■ **REQUIREMENTS**: Edit the lines from the one containing "Given: Disable Include" through the one containing "Looking at the" by replacing "Lowercase" with "Uppercase", and give back only those lines with nothing else altered.

■ **SUPPLIED INFORMATION**:
# # # # # # #

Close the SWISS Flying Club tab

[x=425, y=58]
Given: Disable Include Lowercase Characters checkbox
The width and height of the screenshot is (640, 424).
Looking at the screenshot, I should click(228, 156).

# # # # # # #

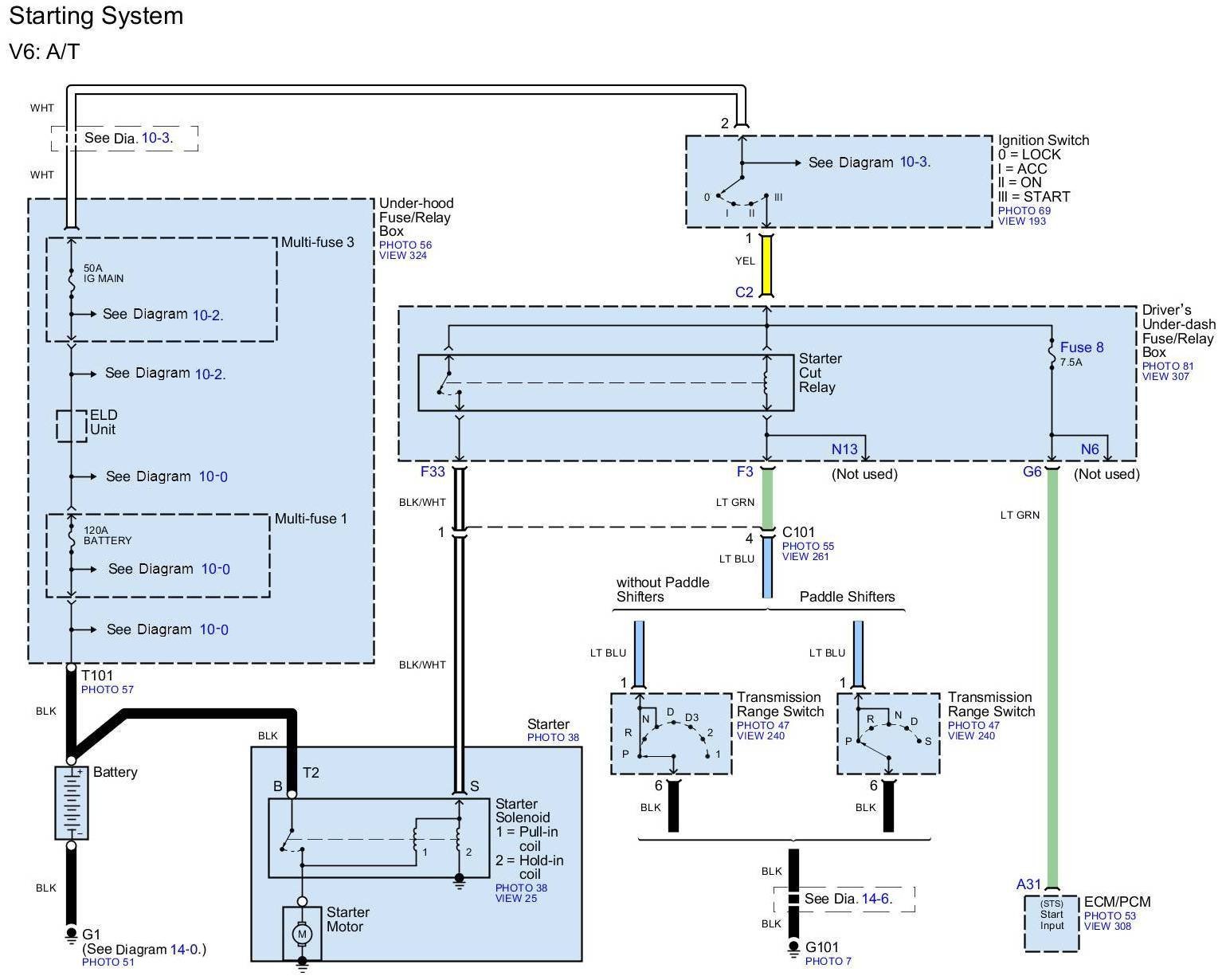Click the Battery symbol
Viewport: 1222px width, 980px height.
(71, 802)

# # # # # # #

■ **SOLUTION TO THIS TASK**:
Given: Disable Include Uppercase Characters checkbox
The width and height of the screenshot is (640, 424).
Looking at the screenshot, I should click(228, 156).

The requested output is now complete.